According to such a configuration, a sufficient axial force can be ensured by the contact between the screwless portion and the housing, and the member to be fastened can be pressed with an appropriate force different from the axial force of the screw. Can be. Thereby, the same effect as the first aspect can be obtained.

According to the seventh aspect of the present invention, the member to be fastened and the casing are screwed and fixed at a plurality of positions, and a part of the plurality of positions (S to V) to be screwed and fixed. Only in this case, the screw tightening structure according to any one of claims 1 to 6 is applied.

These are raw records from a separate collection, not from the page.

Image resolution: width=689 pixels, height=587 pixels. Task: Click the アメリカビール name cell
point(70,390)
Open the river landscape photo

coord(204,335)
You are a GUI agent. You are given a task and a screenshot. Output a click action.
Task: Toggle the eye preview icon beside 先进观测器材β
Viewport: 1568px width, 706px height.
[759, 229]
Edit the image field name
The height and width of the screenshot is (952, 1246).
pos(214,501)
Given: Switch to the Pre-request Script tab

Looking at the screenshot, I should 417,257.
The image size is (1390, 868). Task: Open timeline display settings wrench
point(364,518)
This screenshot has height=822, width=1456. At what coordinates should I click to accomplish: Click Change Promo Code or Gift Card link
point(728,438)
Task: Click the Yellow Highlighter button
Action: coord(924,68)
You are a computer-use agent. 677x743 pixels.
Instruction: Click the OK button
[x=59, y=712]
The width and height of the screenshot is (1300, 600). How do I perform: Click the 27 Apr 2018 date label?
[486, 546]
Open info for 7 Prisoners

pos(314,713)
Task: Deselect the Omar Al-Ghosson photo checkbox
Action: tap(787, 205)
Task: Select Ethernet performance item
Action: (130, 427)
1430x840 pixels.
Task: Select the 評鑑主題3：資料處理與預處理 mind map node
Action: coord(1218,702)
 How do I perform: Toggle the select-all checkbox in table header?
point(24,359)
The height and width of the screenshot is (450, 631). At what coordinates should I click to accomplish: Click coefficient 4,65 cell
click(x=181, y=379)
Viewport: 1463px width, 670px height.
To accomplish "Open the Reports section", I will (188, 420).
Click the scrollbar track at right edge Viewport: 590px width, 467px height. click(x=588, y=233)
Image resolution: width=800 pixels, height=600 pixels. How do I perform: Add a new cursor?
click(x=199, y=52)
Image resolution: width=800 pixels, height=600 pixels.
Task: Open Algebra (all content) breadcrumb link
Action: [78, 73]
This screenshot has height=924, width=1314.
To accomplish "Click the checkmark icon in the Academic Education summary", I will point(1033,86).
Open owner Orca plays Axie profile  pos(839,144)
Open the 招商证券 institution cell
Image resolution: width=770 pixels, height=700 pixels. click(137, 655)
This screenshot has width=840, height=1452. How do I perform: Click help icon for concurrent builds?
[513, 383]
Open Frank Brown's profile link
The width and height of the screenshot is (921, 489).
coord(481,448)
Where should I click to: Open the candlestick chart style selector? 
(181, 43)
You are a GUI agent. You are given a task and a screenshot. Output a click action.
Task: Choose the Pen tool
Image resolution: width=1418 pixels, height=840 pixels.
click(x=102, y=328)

As described above, the screw tightening structure of the present invention can be applied to only a part of a plurality of screw-fixed portions. This can reduce the number of places to which the special screw tightening structure is applied, thereby reducing costs.

According to the invention described in claim 8, the member to be fastened has an operation section on which a circuit element is arranged, and among a plurality of places to be screwed and fixed, the screw fastening sections (S, T) in the operation section are provided. ), Wherein the screw fastening structure according to any one of claims 1 to 6 is applied.

As described above, it is preferable to apply the screw tightening structure of the present invention particularly to the arithmetic operation section where the soldering section is weakly joined.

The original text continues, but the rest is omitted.